« La Ville » se situe à l'évidence aux USA et pourrait ressembler à New York. On y croise un ange qui se tranche les ailes avec une tronçonneuse, un poisson à lunettes nommé Percy qui vole dans les rues, des enfants querelleurs et des casseurs, un garçon ailé, un clochard passif, un nain qui deviendra un géant, une jeune chanteuse surdouée, un moine rongé par sa propre violence, une tête parlante dans un sac, un marionnettiste fou et tout une galerie de personnages du même acabit.
Pop Gun War est un album surréaliste, ou un exemple de ce que pourrait être le réalisme magique vu par l'Amérique du Nord. L'errance urbaine ressemble ici à une musique, liant la mélancolie du blues aux fulgurances désordonnées du free jazz. La mélodie a du rythme, même si le sens des paroles nous échappe.
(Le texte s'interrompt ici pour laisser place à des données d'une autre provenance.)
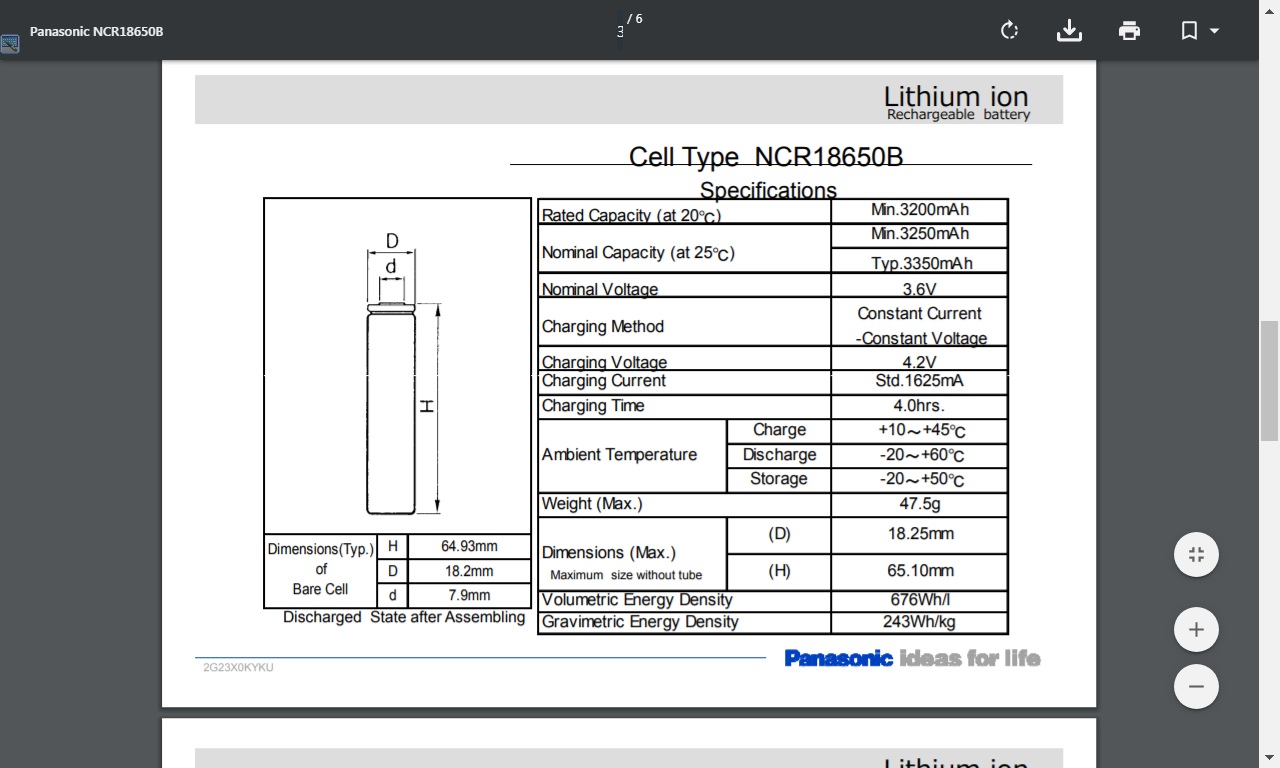Click the 47.5g weight value
Viewport: 1280px width, 768px height.
(919, 504)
Evidemment, on adhère ou pas. Si Pop Gun War est indéniablement une oeuvre hors norme et digne d'intérêt, on peut facilement rester à l'extérieur, surtout si l'on apprécie essentiellement les récits structurés et les discours porteurs de sens. Ici, on doit accepter de prendre les émotions comme elles viennent, sans chercher à cerner les contours d'une quelconque intrigue. Rien n'interdit d'y rechercher un sens — par exemple une réflexion sur l'amitié et l'aliénation comme le dit la quatrième de couverture — mais l'œuvre prête à autant d'interprétations que de lecteurs, y compris à l'absence d'interprétation.
Qu'importe, le talent de Farel Dalrymple est évident et, à condition d'aimer les oeuvres différentes et d'abandonner ses certitudes, il est agréable de se laisser prendre au jeu pour accompagner ces personnages farfelus dans leur folie cafardeuse et leur pérégrination onirique. Pour lecteurs avertis, amateurs de surréalisme et d'icônes américaines.